▸ **Data extract**
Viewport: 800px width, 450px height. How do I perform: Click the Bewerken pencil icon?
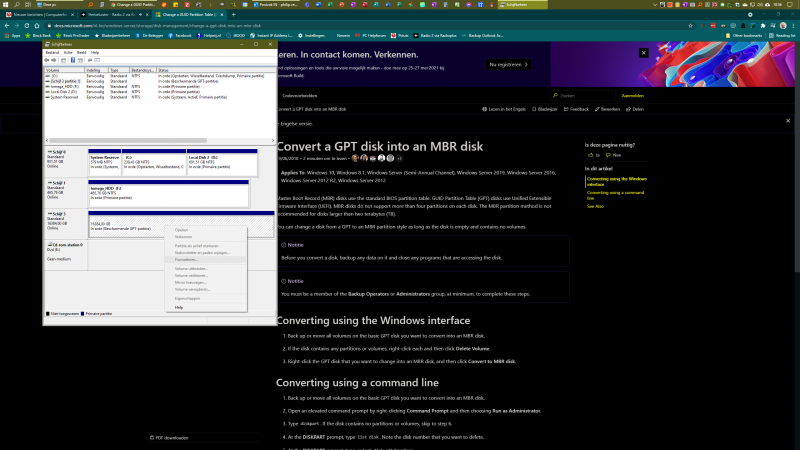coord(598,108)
--
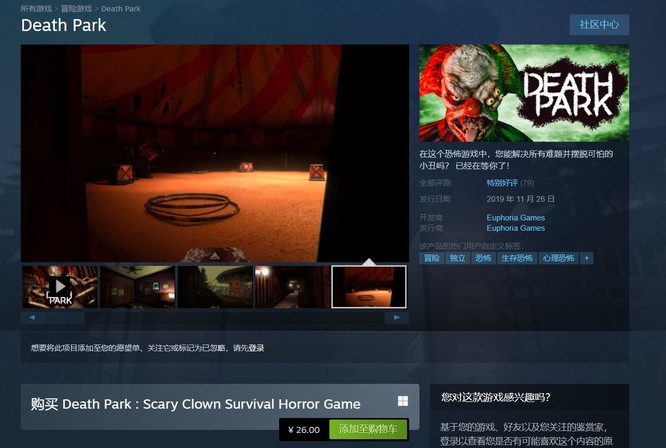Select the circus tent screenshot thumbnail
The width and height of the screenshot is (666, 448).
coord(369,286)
---
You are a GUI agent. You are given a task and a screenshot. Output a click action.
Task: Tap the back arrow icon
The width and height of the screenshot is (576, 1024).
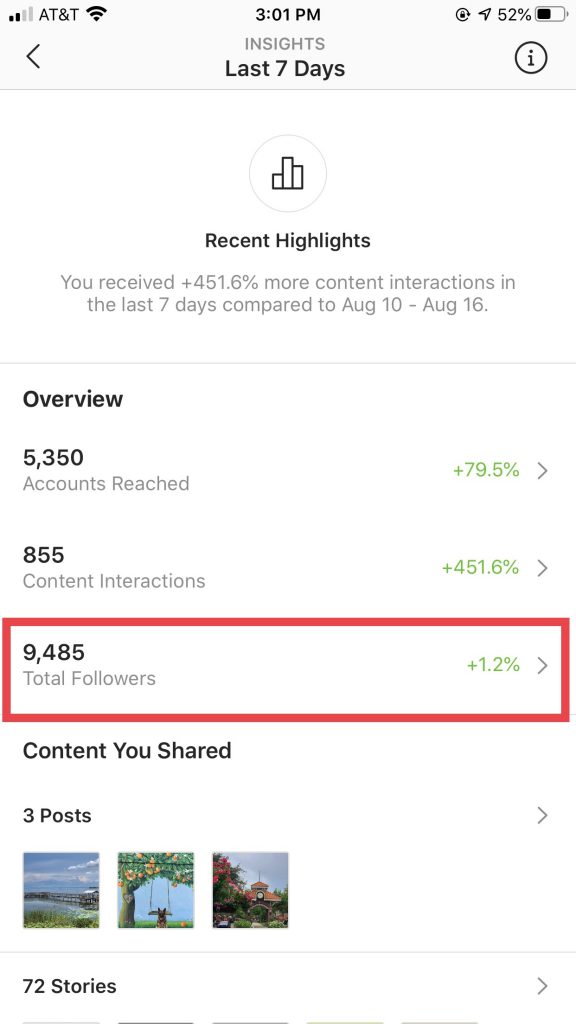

▸ **Task**
From the entries above, write out only the lines starting at the line that holds "You are a GUI" and ending at the line that holds "The width and height of the screenshot is (576, 1024).", keeping both and matching them exactly.

▸ **Result for this exercise**
You are a GUI agent. You are given a task and a screenshot. Output a click action.
Task: Tap the back arrow icon
The width and height of the screenshot is (576, 1024).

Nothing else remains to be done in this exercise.